Why You Shouldn’t Give up on the Phone Just Yet

In this day and age, sales doesn’t really work without technology. At our disposal is a myriad of ways to research customers, connect with them, track them, rate them, and put them in the pipeline. Tools like Facebook, LinkedIn, and Twitter make researching and connecting with prospects much easier. Things like lead generation and prospecting depend upon social media and email. Our work processes and success rates would be pretty poor without these tools, because connecting with prospects and relationship building remain a huge part of the job of the salesperson, even if the ways we go about forging those bonds have changed.

But not everything has changed. Put this in your pipeline and smoke it: With all that social networking available for use, you still need to kick it old school by touching base with customers the same way we’ve done it for a hundred years—since the hot new products were zippers and light switches—by making sales calls.

One of the most efficient ways to catch the attention of multiple prospects is by email blasting hundreds of them at once, checking the response rates, and then following up with those who clicked or opened your email. As for those who don’t respond, that simply makes the rejection easier to deal with; it beats a rude hang-up in your ear any day. And it’s preferable to landing in voicemail no-salesperson land time and time again, with an occasional “no thanks” to keep things uninteresting.

Don’t Get Stuck in Traffic
Just use caution—do not rely so heavily on your email blasts that you fail to close the communication loop with phone calls to open-y, click-y prospects.

As for personalized email messages to customers, your time is often better spent picking up the phone, because you can do in one call what it could take several emails to accomplish. You may think you’d be bothering someone with a phone call, but you’ll be bugging them a lot more with a rash of emails back and forth. What you have to say, you could say in five or ten minutes over the phone.

Tweets and Jingles
The power of two voices actually communicating to one another cannot be replaced by our supposedly more savvy ways of getting through to people. You can tweet yourself blue, but that’s never going to make a customer feel like they’ve got a human connection the way they will at the sound of your voice—and without that human connection, your job of onboarding a prospect just got a lot more difficult.

Aside from face-to-face time or video chat, nothing’s as powerful as the phone line. It’s especially important to reserve discussing details for the phone. Don’t blow it, for example, by talking price in an email. It’s not a medium that allows for a lot of context; you simply cannot outline the benefits of your goods and services the way you can in a live conversation. When you need an answer to a close-ended question (“I have you down for 2 p.m. Monday—does that still work?”) email’s your go-to. But when it comes to the number one communication tool at your fingertips? Ring-a-ding-ding, Pal-y.

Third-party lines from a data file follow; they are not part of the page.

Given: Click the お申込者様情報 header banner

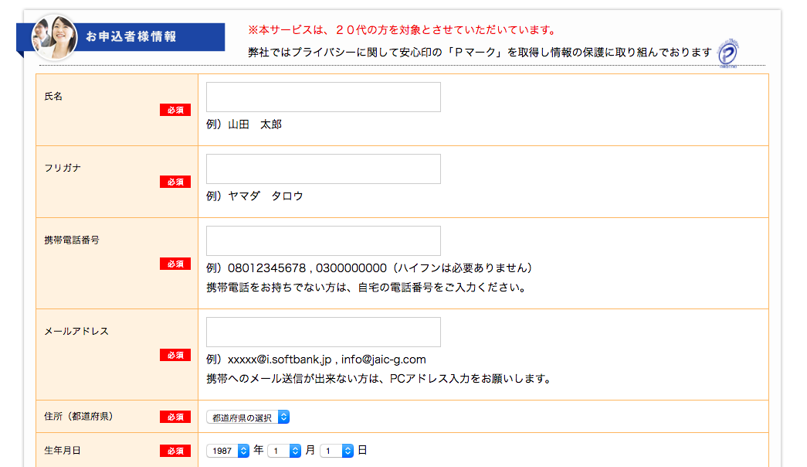Looking at the screenshot, I should [x=121, y=37].
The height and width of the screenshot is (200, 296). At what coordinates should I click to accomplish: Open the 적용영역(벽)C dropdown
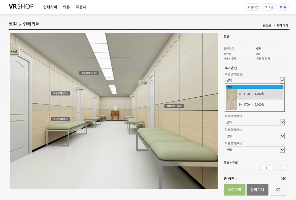tap(254, 150)
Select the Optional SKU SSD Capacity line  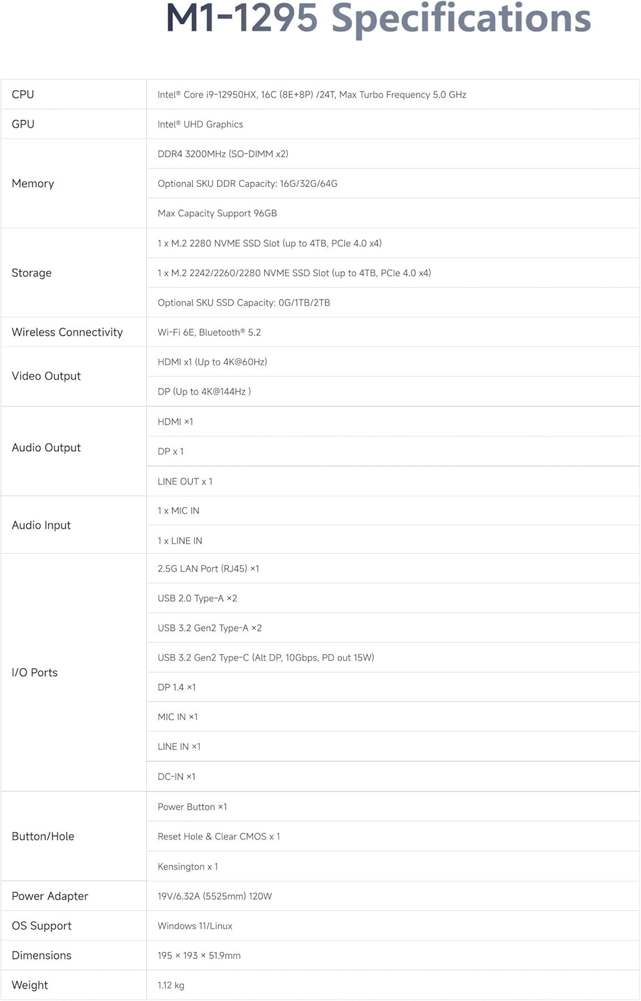244,303
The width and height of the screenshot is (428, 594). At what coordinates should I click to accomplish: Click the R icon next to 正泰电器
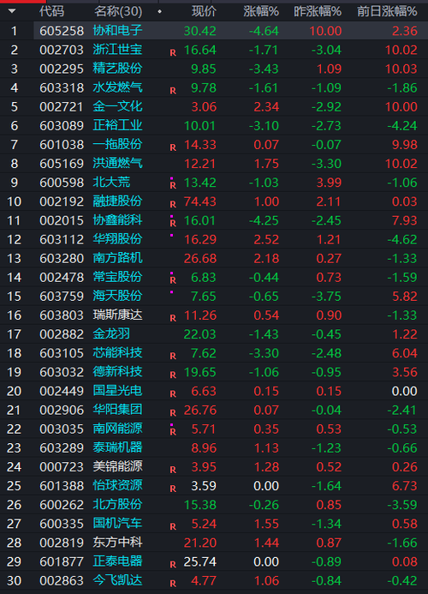pos(173,565)
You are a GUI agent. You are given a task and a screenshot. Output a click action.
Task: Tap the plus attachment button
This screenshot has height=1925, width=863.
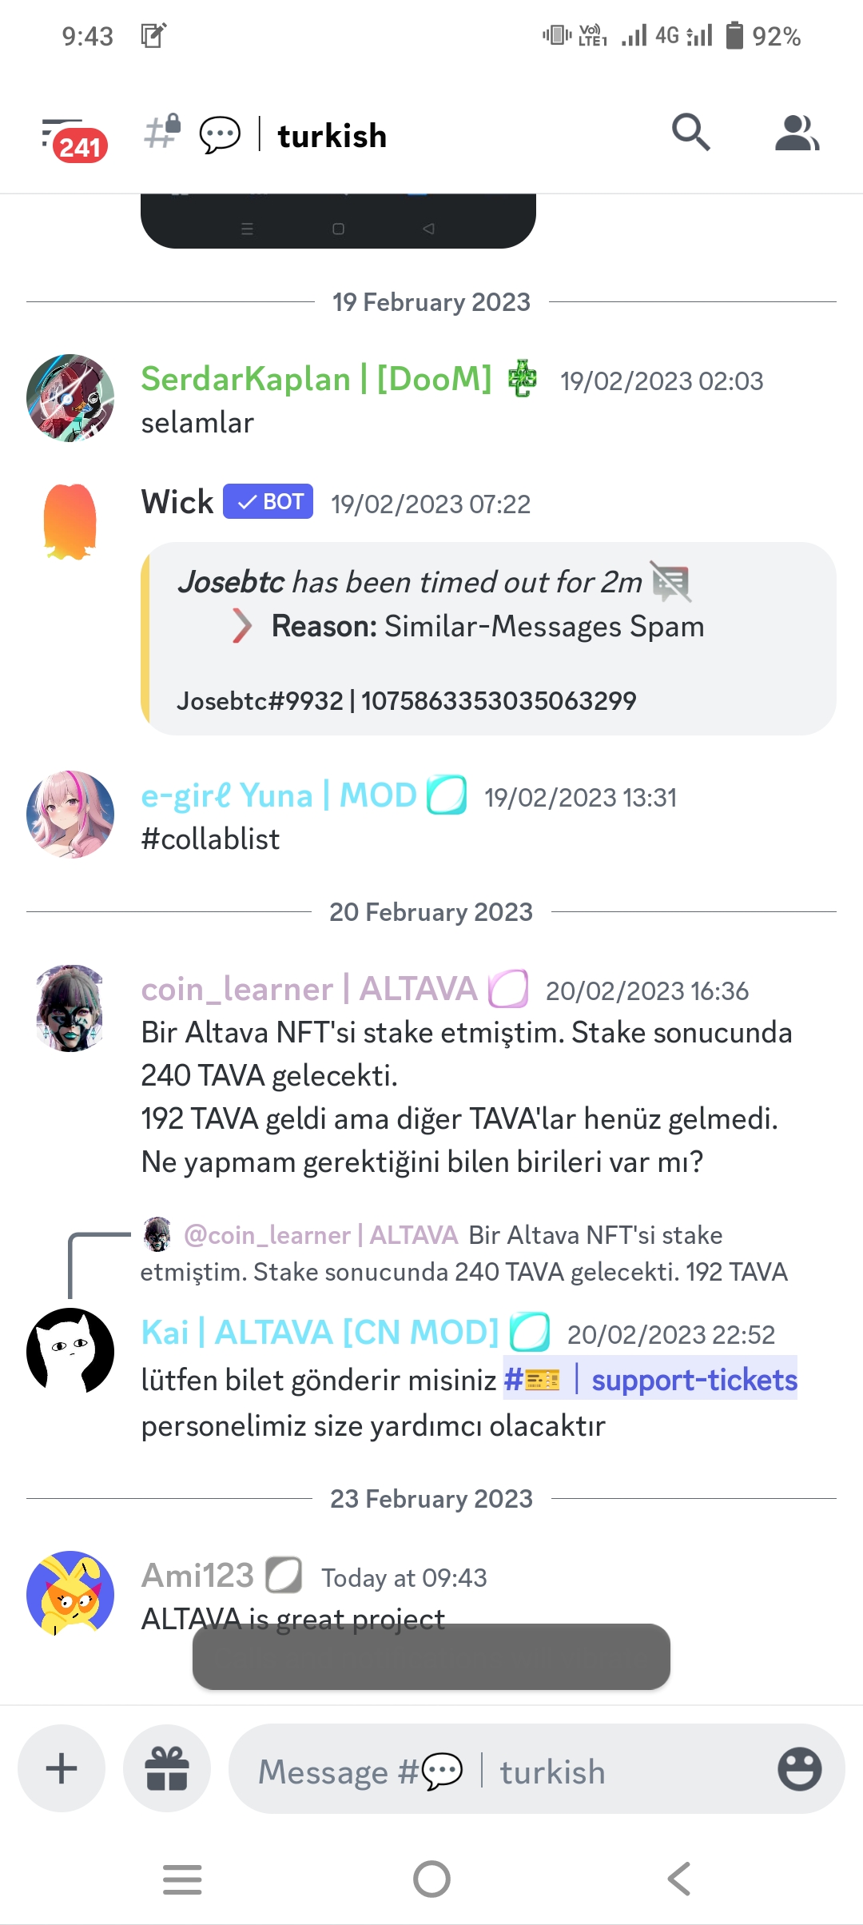62,1768
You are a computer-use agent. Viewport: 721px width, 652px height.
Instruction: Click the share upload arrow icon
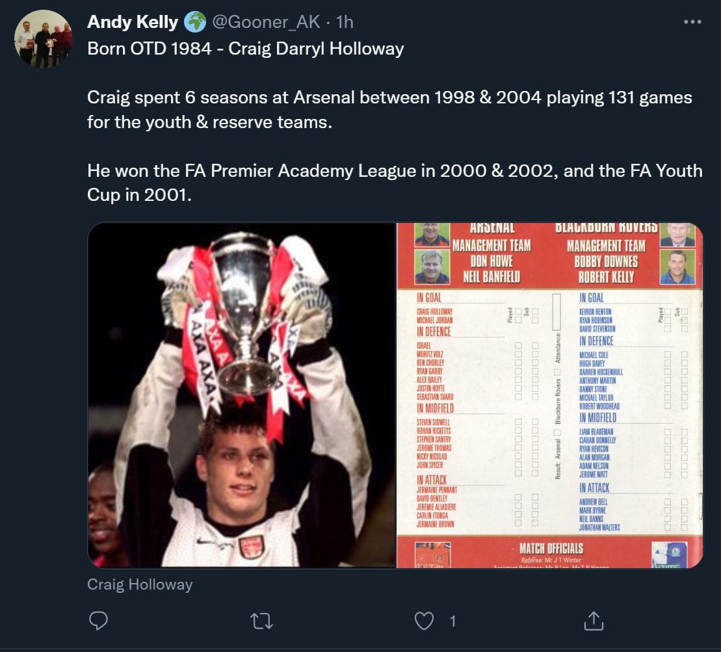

More Good Reasons to Be “Phone-y”

  • To know your message is getting through: Truly engaging your customer is possible only on the phone or in person. Even voice-mailing can have it benefits, because many people still listen to their messages. But they don’t always read emails. Sometimes they don’t read them carefully. In contrast, a 30-second voice mail takes, well, 30 seconds to listen to.
  • While your competition is attempting to be all razzle-dazzle with email touch points loaded with chuckling emoticons, you’ll be a cut above with that instrument you’ve been practicing for your whole sales career: your charming voice.
  • To cut down on confusion: A phone call or two is a much better mode of communication when it comes to answering all of your prospects questions, and opening up the lines for them to ask questions they didn’t know they had till they got on the phone with you. What’s more, by the sound of their voice—their tone, the word choices they make—you’ll be able to read them in order to know if they “got it” or not.
  • For clarity: Electronic messages can be misconstrued and ambiguous. You can offend without knowing it when someone misinterprets what you’ve put down in words. You know that winning sense of humor you have? In email, it might go over like a belch at a ladies luncheon.

The point is, people, no electronic doohickey can replace the human voice. So clear your throat, have your greeting ready—or know what you’re going to say on someone’s voice mail so that you don’t booby-trap yourself and trip all over your words—it’s time to get on the phone and make a connection.